Element and text location data:
# # # # # # #

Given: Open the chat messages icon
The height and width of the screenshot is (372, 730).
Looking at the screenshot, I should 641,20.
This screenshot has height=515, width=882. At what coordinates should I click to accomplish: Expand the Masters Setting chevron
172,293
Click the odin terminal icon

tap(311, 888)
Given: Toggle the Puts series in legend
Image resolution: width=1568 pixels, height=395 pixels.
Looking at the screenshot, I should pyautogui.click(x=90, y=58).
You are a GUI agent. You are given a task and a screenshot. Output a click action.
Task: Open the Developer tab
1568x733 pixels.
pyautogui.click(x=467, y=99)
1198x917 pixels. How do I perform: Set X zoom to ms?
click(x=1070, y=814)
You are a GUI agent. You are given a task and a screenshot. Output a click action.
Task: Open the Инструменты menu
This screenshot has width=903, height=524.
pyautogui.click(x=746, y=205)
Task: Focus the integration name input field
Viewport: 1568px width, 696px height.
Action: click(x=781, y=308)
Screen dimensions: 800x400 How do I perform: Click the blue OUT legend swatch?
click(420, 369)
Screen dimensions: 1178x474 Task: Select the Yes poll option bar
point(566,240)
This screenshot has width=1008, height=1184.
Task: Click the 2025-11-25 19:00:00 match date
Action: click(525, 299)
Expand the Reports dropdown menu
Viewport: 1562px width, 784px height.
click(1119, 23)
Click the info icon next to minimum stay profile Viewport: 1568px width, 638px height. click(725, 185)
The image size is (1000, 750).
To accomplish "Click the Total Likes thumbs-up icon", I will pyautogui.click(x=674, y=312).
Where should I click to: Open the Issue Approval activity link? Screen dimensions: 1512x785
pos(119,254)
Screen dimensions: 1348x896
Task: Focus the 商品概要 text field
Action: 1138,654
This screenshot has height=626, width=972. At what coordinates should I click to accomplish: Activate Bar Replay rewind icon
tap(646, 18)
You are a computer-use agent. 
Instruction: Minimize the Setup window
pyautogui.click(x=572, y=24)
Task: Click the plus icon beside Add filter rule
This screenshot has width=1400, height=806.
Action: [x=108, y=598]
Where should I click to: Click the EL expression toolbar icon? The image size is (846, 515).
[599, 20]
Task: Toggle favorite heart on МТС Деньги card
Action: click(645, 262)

# # # # # # #

• **Required task**
Copy out the lines from the one containing "This screenshot has height=626, width=972." through the last line, inclusive, exactly as they appear.

• **Response**
This screenshot has height=626, width=972. At what coordinates should I click to accomplish: Activate Bar Replay rewind icon
tap(646, 18)
You are a computer-use agent. 
Instruction: Minimize the Setup window
pyautogui.click(x=572, y=24)
Task: Click the plus icon beside Add filter rule
This screenshot has width=1400, height=806.
Action: [x=108, y=598]
Where should I click to: Click the EL expression toolbar icon? The image size is (846, 515).
[599, 20]
Task: Toggle favorite heart on МТС Деньги card
Action: click(645, 262)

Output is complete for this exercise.